#### Provided entries
---

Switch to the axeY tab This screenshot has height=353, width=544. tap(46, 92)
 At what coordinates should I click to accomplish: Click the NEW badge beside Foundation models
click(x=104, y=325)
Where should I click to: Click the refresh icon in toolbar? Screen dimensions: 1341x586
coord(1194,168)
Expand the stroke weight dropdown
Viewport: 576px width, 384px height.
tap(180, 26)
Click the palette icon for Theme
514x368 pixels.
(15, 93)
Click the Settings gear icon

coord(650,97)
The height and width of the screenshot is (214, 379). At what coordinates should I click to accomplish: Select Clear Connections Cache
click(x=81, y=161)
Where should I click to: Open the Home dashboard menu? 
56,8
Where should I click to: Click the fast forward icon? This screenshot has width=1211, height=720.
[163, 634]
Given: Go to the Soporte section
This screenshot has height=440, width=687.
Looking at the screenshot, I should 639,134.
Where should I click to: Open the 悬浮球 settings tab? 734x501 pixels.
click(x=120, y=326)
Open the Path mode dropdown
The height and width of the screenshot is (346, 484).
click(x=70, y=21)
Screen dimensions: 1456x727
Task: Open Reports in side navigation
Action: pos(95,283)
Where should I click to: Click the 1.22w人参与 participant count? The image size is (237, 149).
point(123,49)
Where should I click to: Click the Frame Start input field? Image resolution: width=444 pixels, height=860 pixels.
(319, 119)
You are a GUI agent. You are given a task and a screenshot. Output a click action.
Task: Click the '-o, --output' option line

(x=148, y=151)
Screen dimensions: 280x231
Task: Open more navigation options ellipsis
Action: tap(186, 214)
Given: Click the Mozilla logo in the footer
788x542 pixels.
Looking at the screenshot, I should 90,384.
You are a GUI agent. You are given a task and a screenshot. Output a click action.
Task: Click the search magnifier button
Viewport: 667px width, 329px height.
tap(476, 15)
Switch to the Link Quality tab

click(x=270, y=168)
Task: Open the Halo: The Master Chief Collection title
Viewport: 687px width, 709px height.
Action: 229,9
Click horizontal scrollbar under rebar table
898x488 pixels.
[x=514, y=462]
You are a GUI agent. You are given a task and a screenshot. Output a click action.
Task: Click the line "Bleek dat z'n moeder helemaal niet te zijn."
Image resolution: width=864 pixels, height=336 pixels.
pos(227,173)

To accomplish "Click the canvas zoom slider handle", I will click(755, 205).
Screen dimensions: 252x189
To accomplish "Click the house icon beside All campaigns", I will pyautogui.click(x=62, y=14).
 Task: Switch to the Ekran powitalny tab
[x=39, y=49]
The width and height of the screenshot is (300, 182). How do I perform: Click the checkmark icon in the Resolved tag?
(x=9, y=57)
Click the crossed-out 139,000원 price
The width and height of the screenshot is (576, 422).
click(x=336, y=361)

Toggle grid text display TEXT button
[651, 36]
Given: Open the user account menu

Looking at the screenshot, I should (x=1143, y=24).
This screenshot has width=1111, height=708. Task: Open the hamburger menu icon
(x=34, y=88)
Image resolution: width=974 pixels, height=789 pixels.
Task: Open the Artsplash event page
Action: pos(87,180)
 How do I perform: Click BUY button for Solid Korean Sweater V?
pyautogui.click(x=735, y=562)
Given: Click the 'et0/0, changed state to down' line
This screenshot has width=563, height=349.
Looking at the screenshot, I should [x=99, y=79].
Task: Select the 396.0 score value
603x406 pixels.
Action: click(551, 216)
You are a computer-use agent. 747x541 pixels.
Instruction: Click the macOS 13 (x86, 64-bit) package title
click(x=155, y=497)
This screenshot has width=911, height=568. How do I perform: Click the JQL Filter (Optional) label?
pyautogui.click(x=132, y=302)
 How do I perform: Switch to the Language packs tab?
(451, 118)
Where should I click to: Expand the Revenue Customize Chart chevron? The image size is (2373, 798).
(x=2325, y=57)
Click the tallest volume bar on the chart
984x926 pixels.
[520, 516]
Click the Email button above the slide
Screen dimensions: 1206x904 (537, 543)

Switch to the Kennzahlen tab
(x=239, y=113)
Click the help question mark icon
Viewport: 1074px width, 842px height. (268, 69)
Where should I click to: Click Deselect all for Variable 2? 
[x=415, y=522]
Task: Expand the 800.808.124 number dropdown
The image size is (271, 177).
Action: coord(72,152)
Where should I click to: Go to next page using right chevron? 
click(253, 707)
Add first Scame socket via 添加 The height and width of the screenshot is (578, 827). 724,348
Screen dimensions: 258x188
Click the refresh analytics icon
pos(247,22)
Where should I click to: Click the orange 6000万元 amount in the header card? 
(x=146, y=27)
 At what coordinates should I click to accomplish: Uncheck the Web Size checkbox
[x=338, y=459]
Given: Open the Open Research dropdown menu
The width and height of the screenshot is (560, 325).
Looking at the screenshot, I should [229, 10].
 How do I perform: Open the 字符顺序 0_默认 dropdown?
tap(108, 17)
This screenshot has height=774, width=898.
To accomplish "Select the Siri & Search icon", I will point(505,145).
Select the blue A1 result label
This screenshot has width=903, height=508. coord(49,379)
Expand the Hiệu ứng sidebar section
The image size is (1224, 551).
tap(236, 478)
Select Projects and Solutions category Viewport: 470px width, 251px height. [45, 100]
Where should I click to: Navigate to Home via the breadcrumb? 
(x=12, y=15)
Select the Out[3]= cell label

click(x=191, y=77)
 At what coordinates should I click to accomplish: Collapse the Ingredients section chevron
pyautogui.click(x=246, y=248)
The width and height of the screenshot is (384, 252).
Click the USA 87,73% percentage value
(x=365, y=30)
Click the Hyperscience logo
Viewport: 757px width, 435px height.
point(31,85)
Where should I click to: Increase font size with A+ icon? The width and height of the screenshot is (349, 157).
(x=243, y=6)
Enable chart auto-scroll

---

#### Aim of the task
Every record, word for word, must be returned.

#### Exercise answer
Switch to the axeY tab This screenshot has height=353, width=544. tap(46, 92)
 At what coordinates should I click to accomplish: Click the NEW badge beside Foundation models
click(x=104, y=325)
Where should I click to: Click the refresh icon in toolbar? Screen dimensions: 1341x586
coord(1194,168)
Expand the stroke weight dropdown
Viewport: 576px width, 384px height.
tap(180, 26)
Click the palette icon for Theme
514x368 pixels.
(15, 93)
Click the Settings gear icon

coord(650,97)
The height and width of the screenshot is (214, 379). At what coordinates should I click to accomplish: Select Clear Connections Cache
click(x=81, y=161)
Where should I click to: Open the Home dashboard menu? 
56,8
Where should I click to: Click the fast forward icon? This screenshot has width=1211, height=720.
[163, 634]
Given: Go to the Soporte section
This screenshot has height=440, width=687.
Looking at the screenshot, I should 639,134.
Where should I click to: Open the 悬浮球 settings tab? 734x501 pixels.
click(x=120, y=326)
Open the Path mode dropdown
The height and width of the screenshot is (346, 484).
click(x=70, y=21)
Screen dimensions: 1456x727
Task: Open Reports in side navigation
Action: pos(95,283)
Where should I click to: Click the 1.22w人参与 participant count? The image size is (237, 149).
point(123,49)
Where should I click to: Click the Frame Start input field? Image resolution: width=444 pixels, height=860 pixels.
(319, 119)
You are a GUI agent. You are given a task and a screenshot. Output a click action.
Task: Click the '-o, --output' option line

(x=148, y=151)
Screen dimensions: 280x231
Task: Open more navigation options ellipsis
Action: tap(186, 214)
Given: Click the Mozilla logo in the footer
788x542 pixels.
Looking at the screenshot, I should 90,384.
You are a GUI agent. You are given a task and a screenshot. Output a click action.
Task: Click the search magnifier button
Viewport: 667px width, 329px height.
tap(476, 15)
Switch to the Link Quality tab

click(x=270, y=168)
Task: Open the Halo: The Master Chief Collection title
Viewport: 687px width, 709px height.
Action: 229,9
Click horizontal scrollbar under rebar table
898x488 pixels.
[x=514, y=462]
You are a GUI agent. You are given a task and a screenshot. Output a click action.
Task: Click the line "Bleek dat z'n moeder helemaal niet te zijn."
Image resolution: width=864 pixels, height=336 pixels.
pos(227,173)

To accomplish "Click the canvas zoom slider handle", I will click(755, 205).
Screen dimensions: 252x189
To accomplish "Click the house icon beside All campaigns", I will pyautogui.click(x=62, y=14).
 Task: Switch to the Ekran powitalny tab
[x=39, y=49]
The width and height of the screenshot is (300, 182). How do I perform: Click the checkmark icon in the Resolved tag?
(x=9, y=57)
Click the crossed-out 139,000원 price
The width and height of the screenshot is (576, 422).
click(x=336, y=361)

Toggle grid text display TEXT button
[651, 36]
Given: Open the user account menu

Looking at the screenshot, I should (x=1143, y=24).
This screenshot has width=1111, height=708. Task: Open the hamburger menu icon
(x=34, y=88)
Image resolution: width=974 pixels, height=789 pixels.
Task: Open the Artsplash event page
Action: pos(87,180)
 How do I perform: Click BUY button for Solid Korean Sweater V?
pyautogui.click(x=735, y=562)
Given: Click the 'et0/0, changed state to down' line
This screenshot has width=563, height=349.
Looking at the screenshot, I should [x=99, y=79].
Task: Select the 396.0 score value
603x406 pixels.
Action: click(551, 216)
You are a computer-use agent. 747x541 pixels.
Instruction: Click the macOS 13 (x86, 64-bit) package title
click(x=155, y=497)
This screenshot has width=911, height=568. How do I perform: Click the JQL Filter (Optional) label?
pyautogui.click(x=132, y=302)
 How do I perform: Switch to the Language packs tab?
(451, 118)
Where should I click to: Expand the Revenue Customize Chart chevron? The image size is (2373, 798).
(x=2325, y=57)
Click the tallest volume bar on the chart
984x926 pixels.
[520, 516]
Click the Email button above the slide
Screen dimensions: 1206x904 (537, 543)

Switch to the Kennzahlen tab
(x=239, y=113)
Click the help question mark icon
Viewport: 1074px width, 842px height. (268, 69)
Where should I click to: Click Deselect all for Variable 2? 
[x=415, y=522]
Task: Expand the 800.808.124 number dropdown
The image size is (271, 177).
Action: coord(72,152)
Where should I click to: Go to next page using right chevron? 
click(253, 707)
Add first Scame socket via 添加 The height and width of the screenshot is (578, 827). 724,348
Screen dimensions: 258x188
Click the refresh analytics icon
pos(247,22)
Where should I click to: Click the orange 6000万元 amount in the header card? 
(x=146, y=27)
 At what coordinates should I click to accomplish: Uncheck the Web Size checkbox
[x=338, y=459]
Given: Open the Open Research dropdown menu
The width and height of the screenshot is (560, 325).
Looking at the screenshot, I should [229, 10].
 How do I perform: Open the 字符顺序 0_默认 dropdown?
tap(108, 17)
This screenshot has height=774, width=898.
To accomplish "Select the Siri & Search icon", I will point(505,145).
Select the blue A1 result label
This screenshot has width=903, height=508. coord(49,379)
Expand the Hiệu ứng sidebar section
The image size is (1224, 551).
tap(236, 478)
Select Projects and Solutions category Viewport: 470px width, 251px height. [45, 100]
Where should I click to: Navigate to Home via the breadcrumb? 
(x=12, y=15)
Select the Out[3]= cell label

click(x=191, y=77)
 At what coordinates should I click to accomplish: Collapse the Ingredients section chevron
pyautogui.click(x=246, y=248)
The width and height of the screenshot is (384, 252).
Click the USA 87,73% percentage value
(x=365, y=30)
Click the Hyperscience logo
Viewport: 757px width, 435px height.
point(31,85)
Where should I click to: Increase font size with A+ icon? The width and height of the screenshot is (349, 157).
(x=243, y=6)
Enable chart auto-scroll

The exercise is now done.